The woman, Jaime Phillips, tried to elicit opinions from the Post’s reporters, according to the paper.

For example, one reporter said she could not even predict what the impact of Phillip’s claims would be after Phillips asked for a guarantee that Moore would lose the Senate race if the paper published them.

But after researching the woman’s background, the Post declined to tell Phillip’s story. It decided to report her off-the-record conversations because she entered into that agreement with the reporters in bad faith, said the Post’s executive editor, Martin Baron.

After confronting Phillips, the Post’s reporters saw her entering the offices of Project Veritas.

On its website Project Veritas describes itself as “the most effective non-profit on the national scene, period.”

Critics of Project Veritas say the group produces heavily edited videos that change the context of what their targets say.

Before allegedly trying to trick Post reporters, Project Veritas’ founder, James O’Keefe, worked with Andrew Breitbart, founder of the right-wing news website that bears his name.

In 2009, about two years before his death from heart failure, Breitbart helped O’Keefe publish a series of heavily edited videos that showed members of the Association of Community Organizations for Reform Now, or ACORN, supposedly giving advice on how to run a brothel of underage girls. Because of the videos, ACORN lost funding and declared bankruptcy.

Today, the Breitbart website is headed by Steve Bannon, the former advisor to President Donald Trump who worked to get Moore nominated over his primary opponent, Luther Strange.

Bannon, who told Bloomberg that the allegations against Moore were “about trying to destroy a man’s life,” has sought to challenge incumbent Republicans with populist primary challengers.

Soon after the Post published its story on Project Veritas, Evan McMullin, former CIA operative and 2016 independent candidate for president, wrote on Twitter, “This is the sort of disinformation operation familiar to countries controlled by authoritarian regimes. It isn’t just a story about someone trying to embarrass the Post. It’s about a political movement’s assault on our ability to know truth.” Before running as an independent presidential candidate, McMullin worked in the U.S. House of Representatives as chief policy director for the Republican Conference.

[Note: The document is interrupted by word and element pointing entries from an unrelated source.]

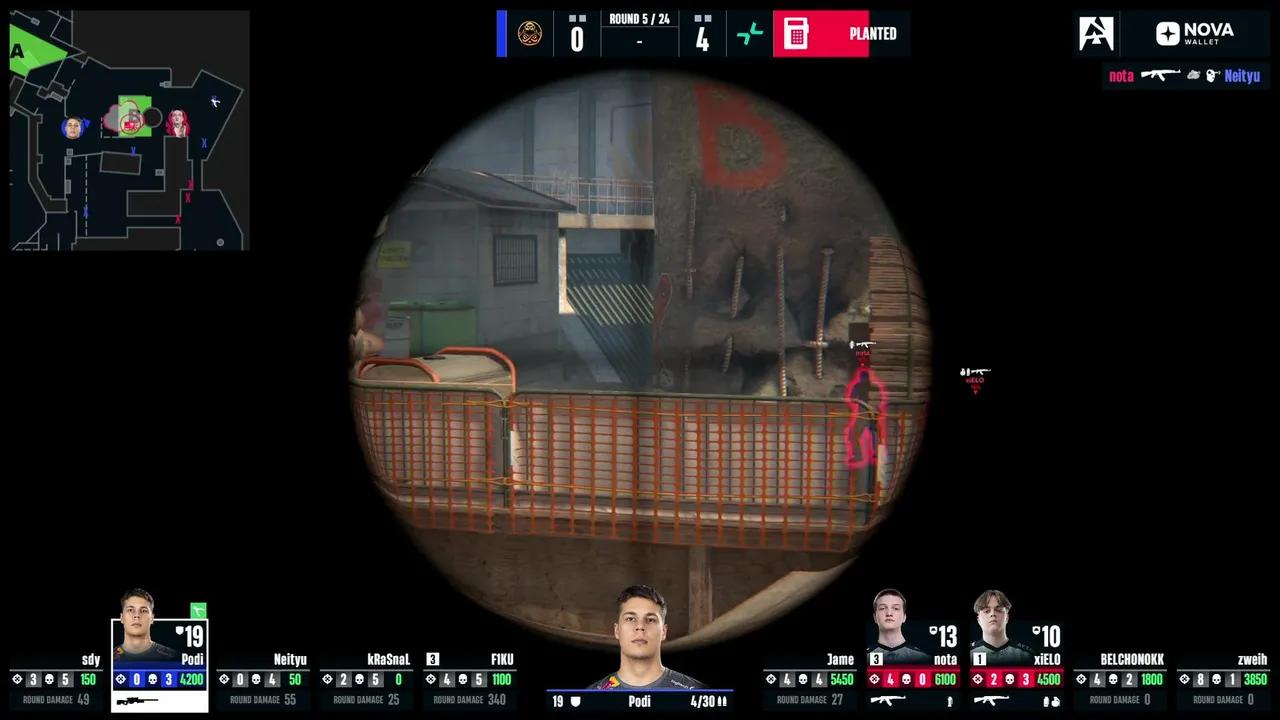Click the planted bomb icon in the scoreboard
This screenshot has width=1280, height=720.
[x=795, y=33]
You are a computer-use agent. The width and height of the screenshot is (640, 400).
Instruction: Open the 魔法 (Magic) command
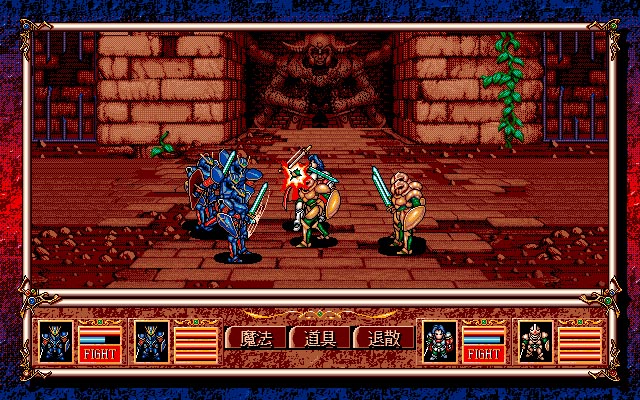point(256,338)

O’Keefe was convicted in 2010 for scheming to make illegal recordings at the office of former Democratic U.S. Sen. Mary Landrieu. In 2013, O’Keefe paid $100,000 to settle a lawsuit by a former ACORN employee who claimed O’Keefe filmed him without consent.

Meanwhile, Fox News reported before Moore’s rally started Monday that a staffer for the Moore campaign shoved members of Fox’s camera crew as they were trying to get a shot of the candidate, who was expected to use the front entrance of the Henagar Community Center but instead used a side door.

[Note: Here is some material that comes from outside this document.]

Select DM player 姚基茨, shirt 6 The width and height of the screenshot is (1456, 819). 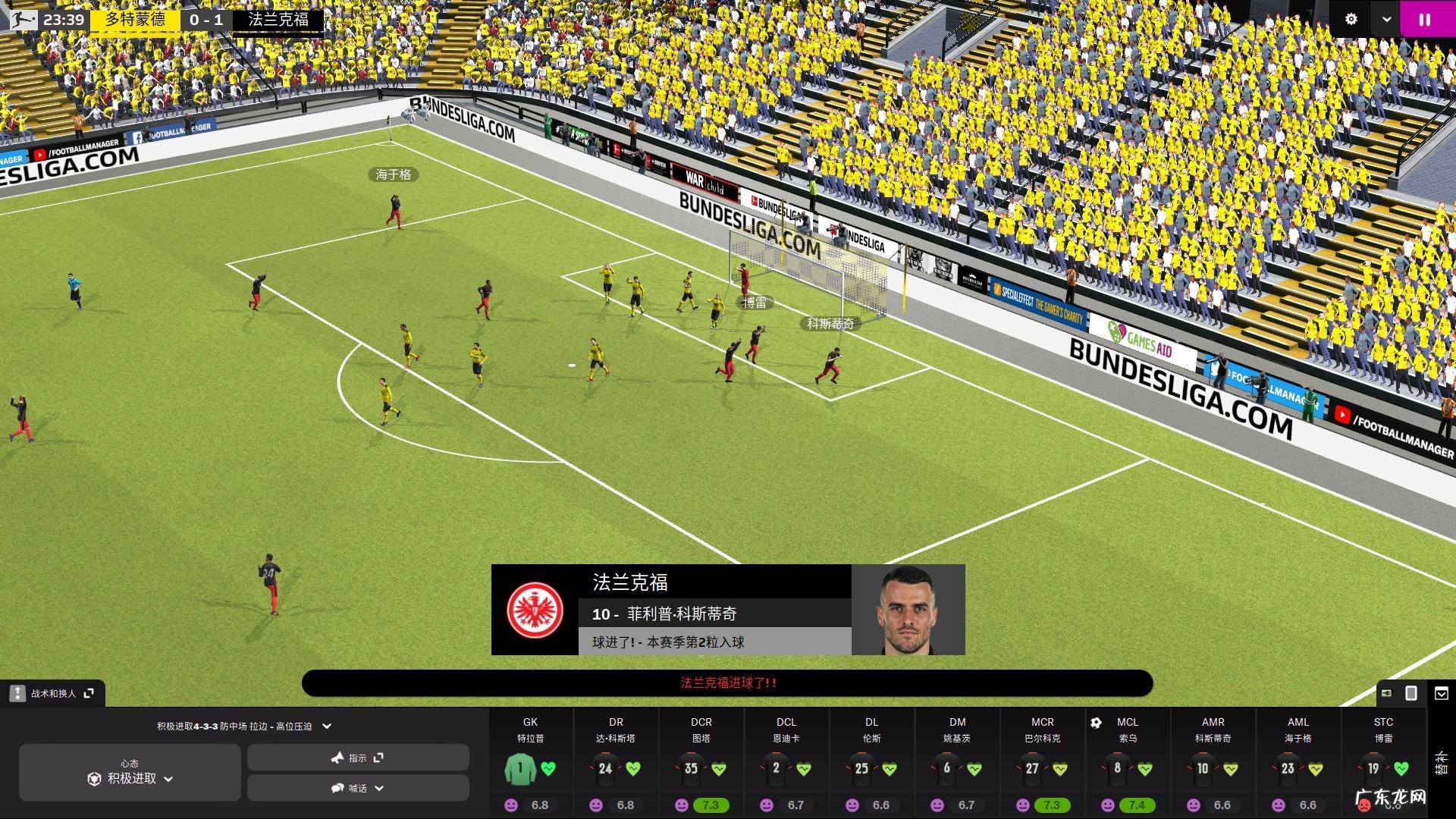click(946, 768)
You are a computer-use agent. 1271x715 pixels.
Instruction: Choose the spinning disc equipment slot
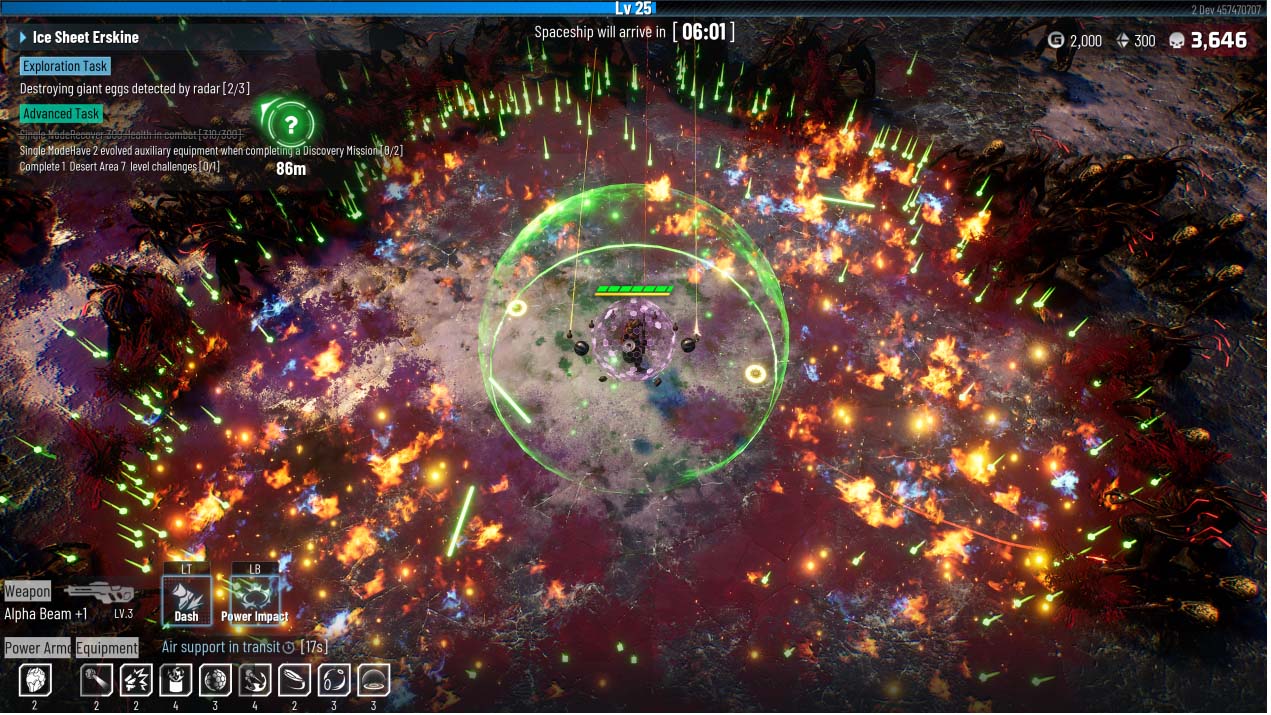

Moore finished his comments Monday by echoing what he said the night he won the runoff primary over Strange.

“I wanna join with Donald Trump, make American great again. And I know to be great again, we’ve got to be good again. To be good again, we’ve got to talk about something politicians don’t talk about, which is morality, the definition of right and wrong,” Moore said.

Over the Thanksgiving weekend, more Republican lawmakers condemned Moore and said it would be better, in light of the sexual-misconduct allegations, if he simply stepped aside.

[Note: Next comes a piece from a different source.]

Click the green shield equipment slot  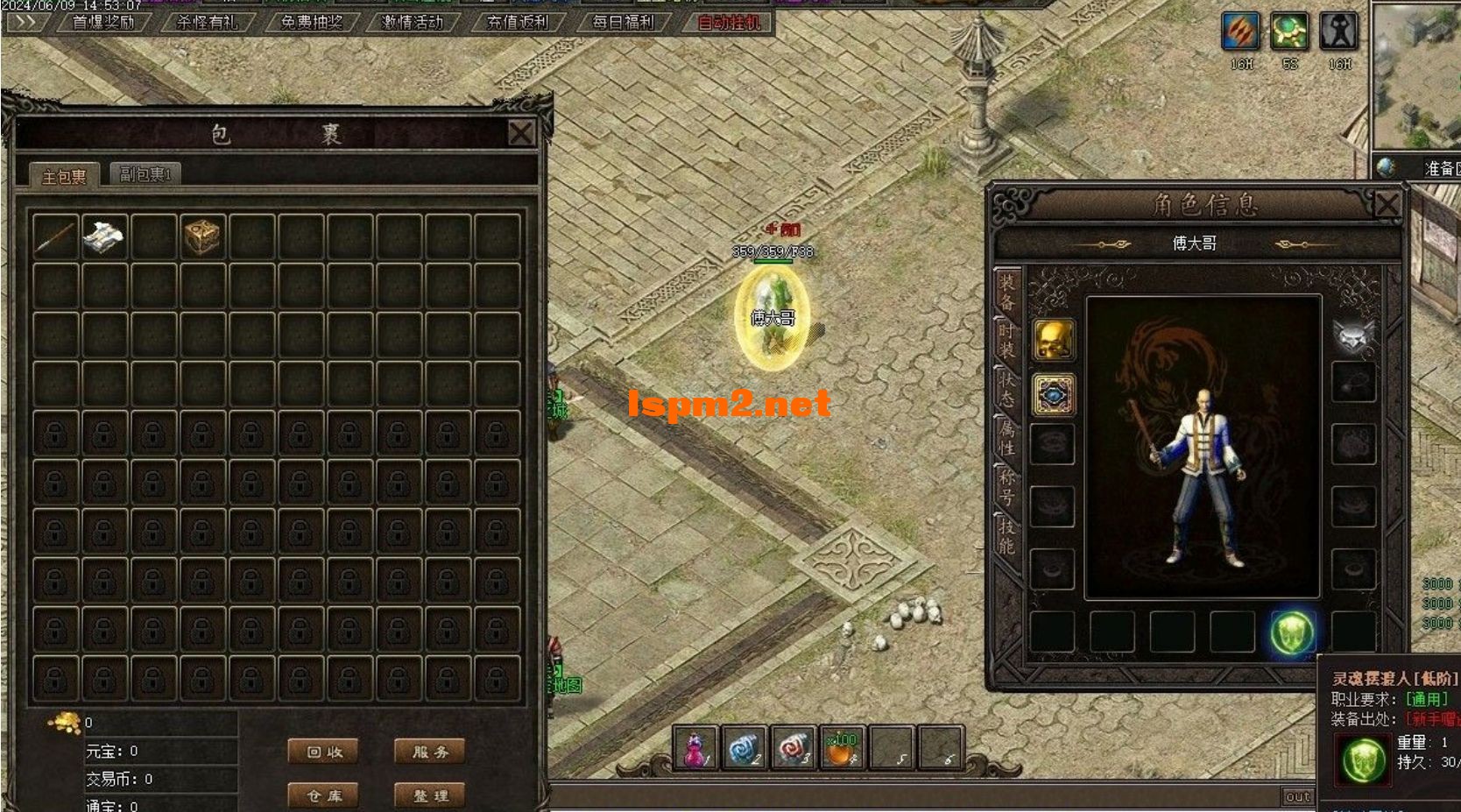(x=1292, y=632)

On a Sunday appearance on ABC’s “The Week,” Sen. Tim Scott, R-S.C., said Moore should “move on.”

“It is time for us to turn the page because it is not about partisan politics,” Scott continued. “It is not about electing Republicans versus Democrats. This is about the character of our country.”

Earlier on Monday, a White House official said President Trump will not travel to Alabama to campaign for Moore, despite showing support for him on Twitter.

Neither the Jones campaign nor the Moore campaign returned a request for comment Monday from Courthouse News.

Moore is no stranger to controversy. Before the allegations of sexual misconduct with teenagers, he was twice removed from the Alabama Supreme Court – in 2003 after defying a judge’s order to remove a Ten Commandments monument from his courthouse, and again in 2016 for telling the state’s probate judges to defy federal orders on same-sex marriage.